• [EXERCISES]:
(a) In the 1987 news roundup, how many pounds of fuel did the Air Jamaica plane dump into the Atlantic Ocean before its emergency landing?
(b) Repeat the part of the 1987 news roundup from "Wed | May 27, 2020" to "the emergency landing.".
(c) Shorten the paragraph of the 1987 news roundup that begins "Mike Tyson chased James 'Bonecrusher' Smith" while keeping its main facts.

• [EXTRACT TO READ]:
Wed | May 27, 2020

It happened this week in 1987

Published:Monday | March 7, 2016 | 12:00 AM
Madge Sinclair
Edward Seaga places The Prime Minister’s Medal of Appreciation around Madge Sinclair’s neck.
Keith Panton
The Concorde
Air Jamaica

Sunday, March 8

- Air Jamaica airplane, Flight 040, flying from Baltimore in the United States to Montego Bay, made an emergency landing at the John F. Kennedy Airport, New York, after two of its tyres blew out on take-off. The aircraft was flown to New York, where the airline has repair facilities, for the tyres to be changed. However, when the airplane was inspected it was discovered that debris from the tyres had gone into an engine, which would need to be overhauled. A substitute plane was used to complete the trip. The plane had to dump 15,000 pounds of fuel into the Atlantic Ocean in order to make the emergency landing.

- Mike Tyson chased James 'Bonecrusher' Smith around the ring for 12 rounds before winning by unanimous decision to add the World Boxing Association (WBA) heavyweight title to his World Boxing Council (WBC) crown. Smith held on to his fellow American throughout the fight, and referee Mills Lane of the United States took a point away from Smith in the second round, and again in the eighth round for excessive holding. Tyson, 20, the youngest heavyweight champion in history, opened the fight with a left hook, throwing punches from a crouch.

• [GIVEN MATERIAL]:
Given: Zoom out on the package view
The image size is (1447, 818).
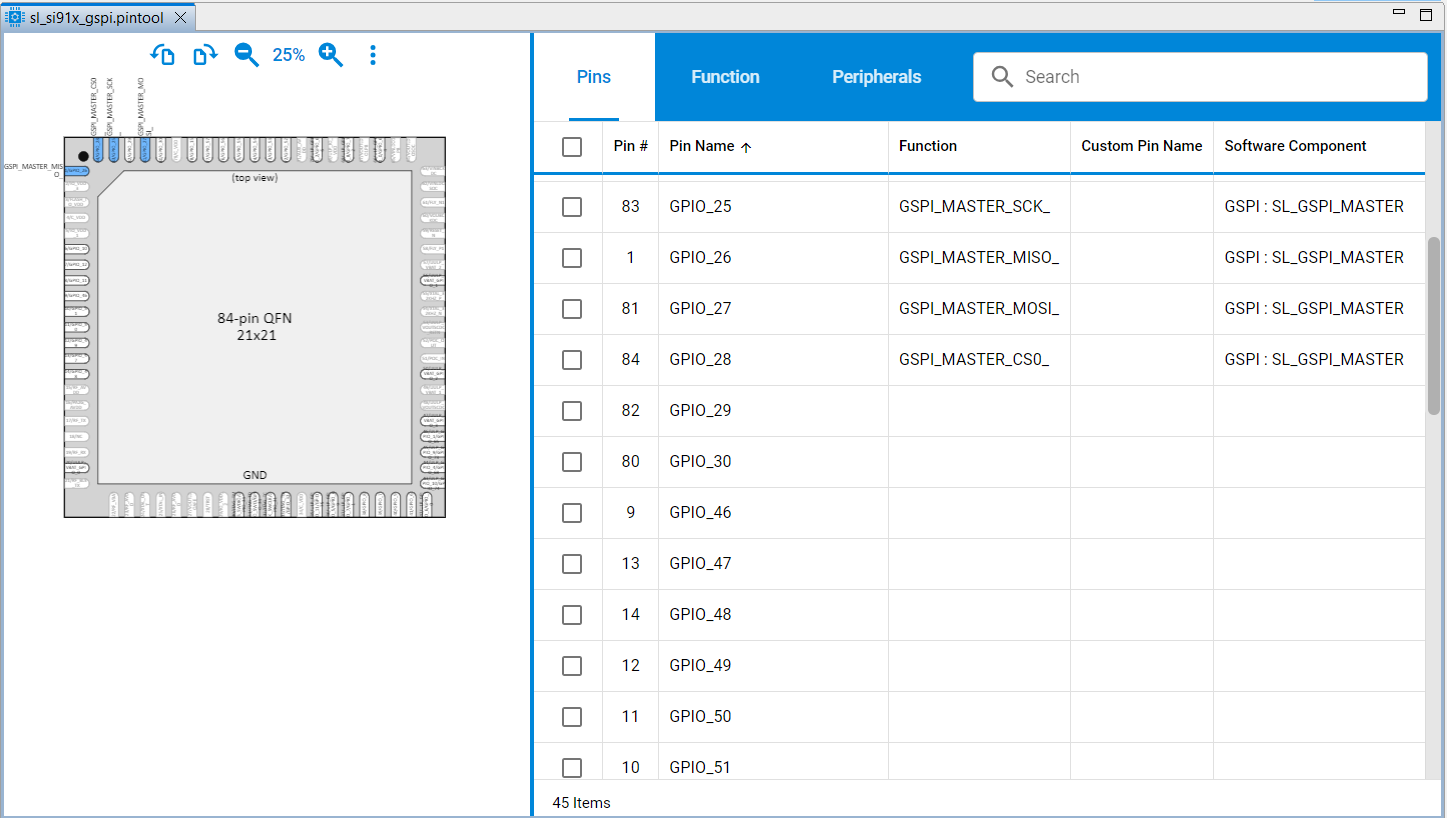Looking at the screenshot, I should pyautogui.click(x=246, y=55).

• [EXERCISE RESPONSES]:
(a) 15,000 pounds

(b)
Wed | May 27, 2020

It happened this week in 1987

Published:Monday | March 7, 2016 | 12:00 AM
Madge Sinclair
Edward Seaga places The Prime Minister’s Medal of Appreciation around Madge Sinclair’s neck.
Keith Panton
The Concorde
Air Jamaica

Sunday, March 8

- Air Jamaica airplane, Flight 040, flying from Baltimore in the United States to Montego Bay, made an emergency landing at the John F. Kennedy Airport, New York, after two of its tyres blew out on take-off. The aircraft was flown to New York, where the airline has repair facilities, for the tyres to be changed. However, when the airplane was inspected it was discovered that debris from the tyres had gone into an engine, which would need to be overhauled. A substitute plane was used to complete the trip. The plane had to dump 15,000 pounds of fuel into the Atlantic Ocean in order to make the emergency landing.

(c) Mike Tyson beat James 'Bonecrusher' Smith by unanimous decision after 12 rounds, adding the WBA heavyweight title to his WBC crown. Referee Mills Lane took a point from Smith in the second and eighth rounds for excessive holding. Tyson, 20, is the youngest heavyweight champion in history.